MadridPedro Sánchez reconduit à la tête d’une Espagne divisée
Le chef du gouvernement espagnol a obtenu la confiance de la Chambre des députés, jeudi, après quatre mois de blocage.
Pedro Sánchez a été reconduit jeudi par le Parlement à la tête de l’Espagne, un pays profondément divisé face à la décision du Premier ministre de concéder une loi d’amnistie aux indépendantistes catalans, en échange de leur soutien. Au pouvoir depuis 2018, le socialiste a obtenu les voix de 179 députés après deux jours de débats tendus, un nombre supérieur à la majorité absolue fixée à 176. «La confiance de la Chambre (des députés) a été accordée à Pedro Sánchez», a déclaré sa présidente, Francina Armengol. Ce vote de confiance met fin à près de quatre mois de blocage depuis les élections législatives du 23 juillet et va permettre à M. Sánchez de former un nouveau gouvernement avec ses alliés de la coalition d’extrême gauche Sumar.
Arrivé deuxième du scrutin de juillet, derrière son rival conservateur Alberto Núñez Feijóo, le Premier ministre a dû négocier tous azimuts ces dernières semaines le soutien à sa reconduction de plusieurs formations régionalistes, dont les voix sont cruciales dans un Parlement très fragmenté. Il a en particulier dû convaincre le parti de l’indépendantiste catalan Carles Puigdemont, leader de la tentative de sécession de la Catalogne en 2017, qui a fui en Belgique il y a six ans pour échapper aux poursuites judiciaires lancées à son encontre.
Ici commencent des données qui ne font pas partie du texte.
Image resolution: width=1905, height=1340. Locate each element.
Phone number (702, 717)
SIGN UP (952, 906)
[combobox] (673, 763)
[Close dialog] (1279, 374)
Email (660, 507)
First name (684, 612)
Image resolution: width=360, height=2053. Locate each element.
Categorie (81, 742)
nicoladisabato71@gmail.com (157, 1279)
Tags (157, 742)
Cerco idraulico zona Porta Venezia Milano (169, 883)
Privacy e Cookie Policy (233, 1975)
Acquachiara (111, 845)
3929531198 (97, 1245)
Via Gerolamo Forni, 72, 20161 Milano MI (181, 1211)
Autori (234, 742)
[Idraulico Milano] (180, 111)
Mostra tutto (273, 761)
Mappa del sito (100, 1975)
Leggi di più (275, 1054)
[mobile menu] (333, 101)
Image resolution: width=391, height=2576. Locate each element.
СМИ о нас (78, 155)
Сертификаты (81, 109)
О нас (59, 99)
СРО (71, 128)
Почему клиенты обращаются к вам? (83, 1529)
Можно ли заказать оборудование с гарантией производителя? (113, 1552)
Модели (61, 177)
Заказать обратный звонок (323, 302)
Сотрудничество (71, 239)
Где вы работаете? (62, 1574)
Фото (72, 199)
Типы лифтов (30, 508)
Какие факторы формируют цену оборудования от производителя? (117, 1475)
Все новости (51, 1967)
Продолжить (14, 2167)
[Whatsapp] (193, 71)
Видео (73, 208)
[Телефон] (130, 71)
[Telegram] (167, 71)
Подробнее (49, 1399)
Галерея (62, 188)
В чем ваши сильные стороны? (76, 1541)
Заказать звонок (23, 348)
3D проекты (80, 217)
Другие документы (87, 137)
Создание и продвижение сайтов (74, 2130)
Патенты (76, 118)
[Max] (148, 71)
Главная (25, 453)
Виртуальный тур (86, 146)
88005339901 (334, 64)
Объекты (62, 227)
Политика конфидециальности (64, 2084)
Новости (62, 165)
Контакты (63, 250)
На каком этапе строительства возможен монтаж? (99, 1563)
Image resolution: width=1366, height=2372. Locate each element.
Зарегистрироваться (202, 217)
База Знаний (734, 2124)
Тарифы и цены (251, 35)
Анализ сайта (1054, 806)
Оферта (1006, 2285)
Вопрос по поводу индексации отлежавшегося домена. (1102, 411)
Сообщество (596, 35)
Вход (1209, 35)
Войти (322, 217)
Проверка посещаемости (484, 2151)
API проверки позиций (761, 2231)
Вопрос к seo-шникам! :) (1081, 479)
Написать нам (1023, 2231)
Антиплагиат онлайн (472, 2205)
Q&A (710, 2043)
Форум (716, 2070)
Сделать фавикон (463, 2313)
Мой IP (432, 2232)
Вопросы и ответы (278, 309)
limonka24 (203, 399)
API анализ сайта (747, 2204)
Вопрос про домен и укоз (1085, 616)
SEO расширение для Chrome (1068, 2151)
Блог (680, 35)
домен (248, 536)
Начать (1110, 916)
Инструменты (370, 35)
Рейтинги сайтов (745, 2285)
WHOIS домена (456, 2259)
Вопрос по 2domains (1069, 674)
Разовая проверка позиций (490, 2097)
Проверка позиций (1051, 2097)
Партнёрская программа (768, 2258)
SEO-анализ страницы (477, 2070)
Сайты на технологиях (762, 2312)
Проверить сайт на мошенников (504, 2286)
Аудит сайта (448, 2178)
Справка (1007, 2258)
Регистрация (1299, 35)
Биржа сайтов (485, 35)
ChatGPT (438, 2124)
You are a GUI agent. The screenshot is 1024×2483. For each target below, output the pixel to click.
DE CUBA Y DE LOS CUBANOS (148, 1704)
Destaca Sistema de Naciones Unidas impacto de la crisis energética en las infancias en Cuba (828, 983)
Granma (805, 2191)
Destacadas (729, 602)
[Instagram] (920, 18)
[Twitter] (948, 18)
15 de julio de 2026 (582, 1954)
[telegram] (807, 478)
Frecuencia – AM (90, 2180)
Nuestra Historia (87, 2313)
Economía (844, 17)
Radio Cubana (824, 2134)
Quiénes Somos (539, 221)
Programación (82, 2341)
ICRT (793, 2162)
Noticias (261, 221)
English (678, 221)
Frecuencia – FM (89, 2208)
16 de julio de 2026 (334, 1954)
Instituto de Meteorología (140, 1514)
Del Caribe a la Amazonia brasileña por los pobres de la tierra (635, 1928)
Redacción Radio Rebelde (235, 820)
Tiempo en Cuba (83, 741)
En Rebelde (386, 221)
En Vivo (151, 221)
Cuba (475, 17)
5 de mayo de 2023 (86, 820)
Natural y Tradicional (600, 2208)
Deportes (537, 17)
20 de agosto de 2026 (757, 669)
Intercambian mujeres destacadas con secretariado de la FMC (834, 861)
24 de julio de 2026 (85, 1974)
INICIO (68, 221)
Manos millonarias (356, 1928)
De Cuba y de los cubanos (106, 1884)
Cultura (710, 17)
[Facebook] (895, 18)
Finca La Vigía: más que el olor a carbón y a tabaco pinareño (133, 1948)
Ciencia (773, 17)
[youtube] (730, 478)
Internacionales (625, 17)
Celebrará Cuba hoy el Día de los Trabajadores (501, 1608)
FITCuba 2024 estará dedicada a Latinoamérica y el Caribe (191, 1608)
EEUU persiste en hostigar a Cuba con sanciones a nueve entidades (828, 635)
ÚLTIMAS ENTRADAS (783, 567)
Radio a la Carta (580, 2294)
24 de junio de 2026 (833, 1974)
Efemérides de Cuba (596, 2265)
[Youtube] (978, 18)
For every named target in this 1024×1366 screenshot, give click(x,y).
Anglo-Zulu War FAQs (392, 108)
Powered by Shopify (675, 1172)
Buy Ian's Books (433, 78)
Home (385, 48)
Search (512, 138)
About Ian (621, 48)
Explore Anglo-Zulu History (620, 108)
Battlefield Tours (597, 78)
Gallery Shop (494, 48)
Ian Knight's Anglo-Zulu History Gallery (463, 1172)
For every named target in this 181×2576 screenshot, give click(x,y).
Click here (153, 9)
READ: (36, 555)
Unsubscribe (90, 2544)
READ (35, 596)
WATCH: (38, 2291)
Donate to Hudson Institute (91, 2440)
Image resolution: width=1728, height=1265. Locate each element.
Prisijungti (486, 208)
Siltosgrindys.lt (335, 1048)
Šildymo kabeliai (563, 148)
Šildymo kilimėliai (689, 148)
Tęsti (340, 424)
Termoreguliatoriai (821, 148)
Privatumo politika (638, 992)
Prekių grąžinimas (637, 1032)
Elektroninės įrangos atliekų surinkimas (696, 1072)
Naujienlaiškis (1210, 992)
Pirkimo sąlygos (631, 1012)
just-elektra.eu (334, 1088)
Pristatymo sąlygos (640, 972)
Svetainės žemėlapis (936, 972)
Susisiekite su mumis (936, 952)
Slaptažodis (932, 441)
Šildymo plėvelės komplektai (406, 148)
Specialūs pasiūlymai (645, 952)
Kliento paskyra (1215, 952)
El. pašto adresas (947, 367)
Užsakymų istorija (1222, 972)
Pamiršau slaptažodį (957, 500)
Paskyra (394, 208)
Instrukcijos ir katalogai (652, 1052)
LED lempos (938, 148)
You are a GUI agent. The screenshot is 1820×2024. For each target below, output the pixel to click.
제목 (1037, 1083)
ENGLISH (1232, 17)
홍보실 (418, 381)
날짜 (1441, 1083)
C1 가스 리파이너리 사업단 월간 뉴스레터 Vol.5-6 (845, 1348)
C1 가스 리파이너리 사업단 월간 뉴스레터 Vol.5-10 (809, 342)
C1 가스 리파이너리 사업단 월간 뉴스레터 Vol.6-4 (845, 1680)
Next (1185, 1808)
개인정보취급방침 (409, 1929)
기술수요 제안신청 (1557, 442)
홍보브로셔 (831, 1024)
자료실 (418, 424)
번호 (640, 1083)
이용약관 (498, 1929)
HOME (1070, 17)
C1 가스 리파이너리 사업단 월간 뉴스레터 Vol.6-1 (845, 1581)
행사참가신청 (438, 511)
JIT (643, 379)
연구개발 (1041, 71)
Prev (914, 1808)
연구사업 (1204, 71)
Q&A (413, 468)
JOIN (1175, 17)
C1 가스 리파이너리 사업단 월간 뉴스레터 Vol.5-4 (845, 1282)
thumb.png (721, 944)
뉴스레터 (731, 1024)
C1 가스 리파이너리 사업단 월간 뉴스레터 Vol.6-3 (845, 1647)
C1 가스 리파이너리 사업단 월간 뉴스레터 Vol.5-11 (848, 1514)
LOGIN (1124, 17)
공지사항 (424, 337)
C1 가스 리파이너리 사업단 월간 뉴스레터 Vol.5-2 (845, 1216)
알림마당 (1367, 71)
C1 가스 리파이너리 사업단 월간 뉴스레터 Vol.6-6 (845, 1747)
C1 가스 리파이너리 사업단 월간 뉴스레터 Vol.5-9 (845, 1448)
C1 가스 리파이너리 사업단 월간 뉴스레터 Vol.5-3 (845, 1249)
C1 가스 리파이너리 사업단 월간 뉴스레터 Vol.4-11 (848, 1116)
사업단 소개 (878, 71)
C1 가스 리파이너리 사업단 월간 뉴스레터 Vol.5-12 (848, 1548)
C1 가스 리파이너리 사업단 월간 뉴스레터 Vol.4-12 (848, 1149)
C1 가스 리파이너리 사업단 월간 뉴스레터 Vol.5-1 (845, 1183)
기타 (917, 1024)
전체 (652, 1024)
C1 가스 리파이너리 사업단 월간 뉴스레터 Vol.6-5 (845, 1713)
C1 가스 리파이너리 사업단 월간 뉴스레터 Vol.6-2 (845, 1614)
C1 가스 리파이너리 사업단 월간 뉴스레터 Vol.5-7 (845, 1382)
Acceptant, après d’intenses tractations, de soutenir M. Sánchez, M. Puigdemont a obtenu, en échange des voix des sept députés de sa formation, l’adoption prochaine d’une loi d’amnistie pour des centaines d’indépendantistes poursuivis par la justice. Une mesure qui lui permettra de revenir en Espagne.
«Refermer les blessures»
Exposant aux députés les priorités de son nouveau mandat, clairement marqué à gauche avec de nombreuses promesses sociales, Pedro Sánchez a défendu mercredi la nécessité et la constitutionnalité de cette amnistie, à laquelle il était pourtant opposé par le passé. Cette mesure va permettre de «refermer les blessures» ouvertes par la crise de 2017, a déclaré le Premier ministre, en assurant vouloir garantir «l’unité de l’Espagne par la voie du dialogue et du pardon».
Le Parti populaire (PP) de M. Feijóo accuse le socialiste de l’avoir concédée dans le seul but de se maintenir au pouvoir et agite le risque que l’Espagne ne se retrouve dans le viseur de l’UE, à l’instar de la Hongrie ou de la Pologne, en raison de l’atteinte à l’État de droit que constitue, selon lui, cette mesure. Rejetée, selon plusieurs sondages, par une majorité des Espagnols, cette amnistie a fait descendre dans la rue des centaines de milliers de personnes dimanche, à l’appel du PP. Une nouvelle mobilisation est prévue samedi à Madrid.
Nouvelles échauffourées
Les rassemblements quotidiens, devant le siège du Parti socialiste à Madrid, de l’extrême droite ont par ailleurs régulièrement dégénéré depuis la semaine dernière. Mercredi soir, 15 personnes ont encore été interpellées pour troubles à l’ordre public après de nouvelles échauffourées avec la police, selon la préfecture. En raison de ces tensions, plus de 1600 policiers ont été de nouveau déployés jeudi autour du Parlement, totalement bouclé depuis mercredi par les forces de l’ordre. Un dispositif équivalent à celui d’un match de football classé à haut risque. Dans ce contexte, M. Sánchez a appelé l’opposition à ne pas «profiter de cette situation pour mettre le feu à la rue».
Signe que la majorité hétérogène soutenant le socialiste s’annonce instable, Mertxe Aizpurua, la représentante de Bildu, a averti que le vote favorable de sa formation, considérée comme l’héritière de la vitrine politique de l’organisation séparatiste basque ETA, n’était pas «un chèque en blanc». «Malheureusement, le gouvernement devra être reconduit mois après mois», en fonction des intérêts des différentes formations le soutenant, a dénoncé M. Feijóo, selon qui Pedro Sánchez ne sera pas dans les faits vraiment «aux commandes» de l’exécutif.